Introduction: The FDA’s Oncologic Drugs Advisory Committee (ODAC) voted 12 to 0 supporting the use of minimal residual disease (MRD) as a regulatory end point for accelerated approval of new treatments for patients with multiple myeloma. In this context, the most used MRD testing in the United States is ClonoSEQ^® that leverages next generation sequencing (NGS) and polymerase chain reaction (PCR) to identify and quantify rearranged and translocated receptor gene sequences, a trackable marker of myeloma MRD burden at any given time. First, a successful diagnostic clonal identification (ID) is needed for any future MRD tracking of the identified clones.
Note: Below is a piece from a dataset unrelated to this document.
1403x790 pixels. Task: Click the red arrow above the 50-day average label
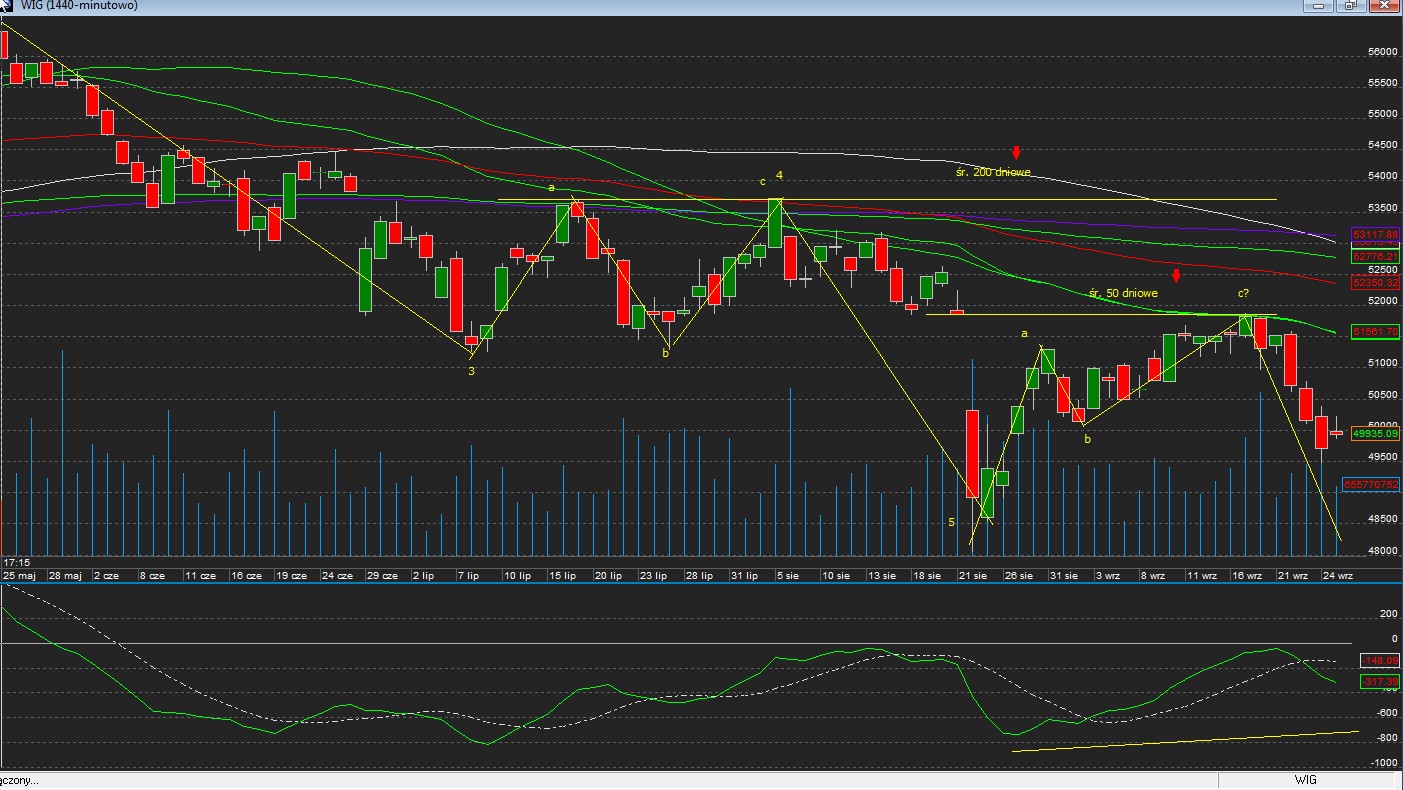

We have evaluated the rates of successful clonal ID at our institution.

Methods: We have established an institutional practice at Emory Winship Cancer Institute to send samples for clonoSEQ^® identification (ID) and MRD testing. We have identified 3553 myeloma patient samples sent to Adaptive clonoSEQ^® ID (N=1164) and MRD (N=2389) assessments between 01/2018 and 03/2024. We have evaluated testing by era to identify rates of detection of clonal ID: era 1 from 01/2018-12/2021 and era 2 from 01/2022-03/2024. SPSS version 29.0, Chicago was used for statistical analysis.
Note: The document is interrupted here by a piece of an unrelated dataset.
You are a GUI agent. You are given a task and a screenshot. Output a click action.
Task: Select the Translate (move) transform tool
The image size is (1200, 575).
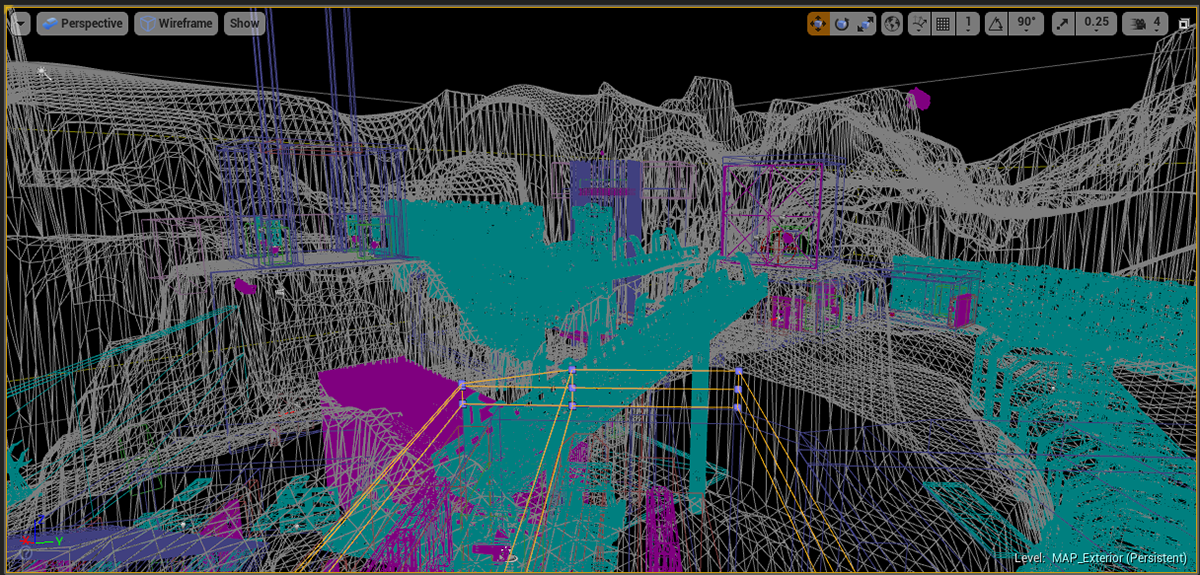click(x=818, y=23)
Results: Among the 1164 samples sent for clonal ID, the median time from the sample collection at diagnosis to ID testing was 94.71 weeks (0.14-1001.29). Median time from sample collection to ID testing differed by era of testing: era 1 vs era 2 - 121.71 weeks (0.14-1001.29) vs 47.14 weeks (0.29-804.9), p< 0.001. Median time from testing to reporting ID results is 1.43 weeks (0.71-216 weeks), which did not differ by the era 1 vs 2 - 1.29 (0.71-216 weeks) vs 1.71 (0.71-188 weeks). Diagnostic clonal identification occurred in 82.8% of patients. Failed testing (10%) and polyclonality (7.2%) were the most common reasons to prevent clonal identification. In the more recent years, after 01/2022, successful clonal identification occurred in higher number of patients. Compared from era 1 to era 2, successful clonal ID was higher (91% vs. 79%, respectively, p< 0.001), failed testing was improved (2.1% vs 13.1%, respectively, p< 0.001) while the rates of polyclonality did not differ (7.3% vs 6.9%, respectively, p=NS).
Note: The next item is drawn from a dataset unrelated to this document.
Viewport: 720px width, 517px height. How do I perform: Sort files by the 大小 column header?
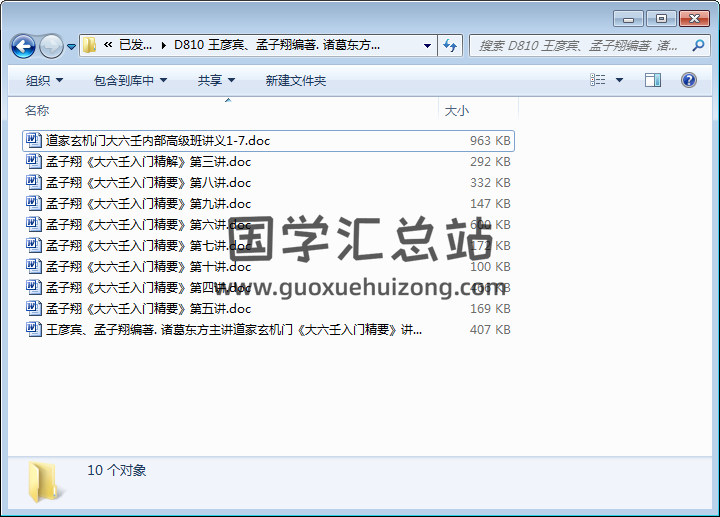456,110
Conclusions: In aggregate, diagnostic clonal identification for assessment of future MRD testing occurred in 82.8% of patients. In the more recent years (after 01/2022), successful clonal identification by clonoSEQ^® occurred in 91% of patients with a significant decline in failed testing (2.1%). This likely represents an effect of the denatured DNA samples captured from era 1. Polyclonality continues to be a major deterrent for successful clonal identification in 7% of patients. Our data informs the industry sponsors and the investigators to accurately plan for sample size estimations for future clinical trials using MRD as an endpoint.